Written problem - Pick out every line in the material below that contains the word "This", and copy each one. Case counts.

Raw records -
---

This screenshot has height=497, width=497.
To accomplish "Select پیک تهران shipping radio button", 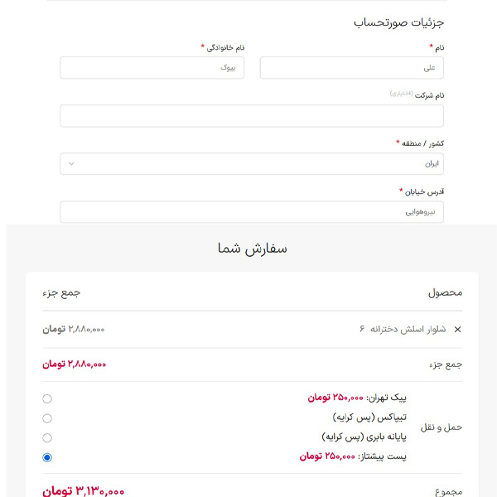I will tap(47, 398).
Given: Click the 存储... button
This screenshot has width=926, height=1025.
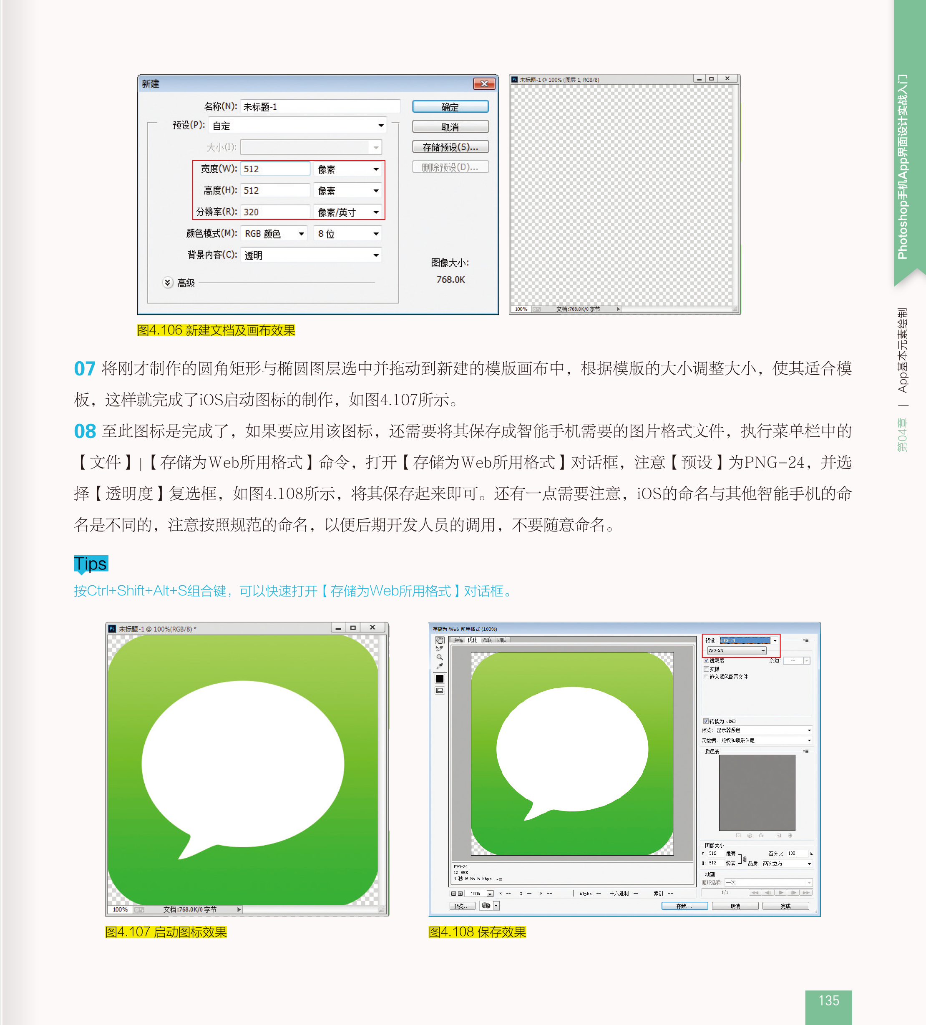Looking at the screenshot, I should [684, 906].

---

Completed exercise -
This screenshot has height=497, width=497.
This screenshot has width=926, height=1025.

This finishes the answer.